**WHAT TO WORK ON**
From the line containing "has height=629, width=1117." to the final line of the entries, every line is to be reproduced exactly; no other line belongs in the output.

[Collected data]
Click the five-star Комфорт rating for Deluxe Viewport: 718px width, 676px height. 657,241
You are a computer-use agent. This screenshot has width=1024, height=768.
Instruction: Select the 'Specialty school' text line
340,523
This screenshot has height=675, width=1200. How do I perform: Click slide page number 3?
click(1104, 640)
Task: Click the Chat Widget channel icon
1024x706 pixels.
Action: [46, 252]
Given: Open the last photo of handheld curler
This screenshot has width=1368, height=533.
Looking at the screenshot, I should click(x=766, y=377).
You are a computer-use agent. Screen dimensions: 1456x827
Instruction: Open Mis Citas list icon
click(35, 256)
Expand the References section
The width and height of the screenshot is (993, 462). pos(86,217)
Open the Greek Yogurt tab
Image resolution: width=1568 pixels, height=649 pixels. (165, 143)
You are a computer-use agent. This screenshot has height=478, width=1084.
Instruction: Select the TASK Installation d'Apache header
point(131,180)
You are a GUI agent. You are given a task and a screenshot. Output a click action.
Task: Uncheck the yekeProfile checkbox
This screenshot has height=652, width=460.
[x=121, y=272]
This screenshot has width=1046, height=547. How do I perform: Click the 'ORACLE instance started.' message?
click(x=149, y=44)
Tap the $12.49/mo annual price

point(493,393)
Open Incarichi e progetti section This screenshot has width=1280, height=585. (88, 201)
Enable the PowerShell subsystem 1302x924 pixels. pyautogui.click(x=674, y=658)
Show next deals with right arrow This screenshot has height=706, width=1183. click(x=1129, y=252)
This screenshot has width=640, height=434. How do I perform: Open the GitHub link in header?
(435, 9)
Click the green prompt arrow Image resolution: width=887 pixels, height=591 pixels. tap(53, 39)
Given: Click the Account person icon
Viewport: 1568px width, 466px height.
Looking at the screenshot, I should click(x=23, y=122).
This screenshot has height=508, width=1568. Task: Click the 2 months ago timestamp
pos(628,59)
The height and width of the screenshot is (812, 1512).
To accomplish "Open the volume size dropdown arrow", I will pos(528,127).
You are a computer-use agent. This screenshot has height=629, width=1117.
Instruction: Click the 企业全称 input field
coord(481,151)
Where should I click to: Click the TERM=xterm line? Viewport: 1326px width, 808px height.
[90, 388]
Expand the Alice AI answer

**PROBLEM SOLUTION**
You are a computer-use agent. This screenshot has height=629, width=1117.
Instruction: Click the 企业全称 input field
coord(481,151)
Where should I click to: Click the TERM=xterm line? Viewport: 1326px width, 808px height.
[90, 388]
Expand the Alice AI answer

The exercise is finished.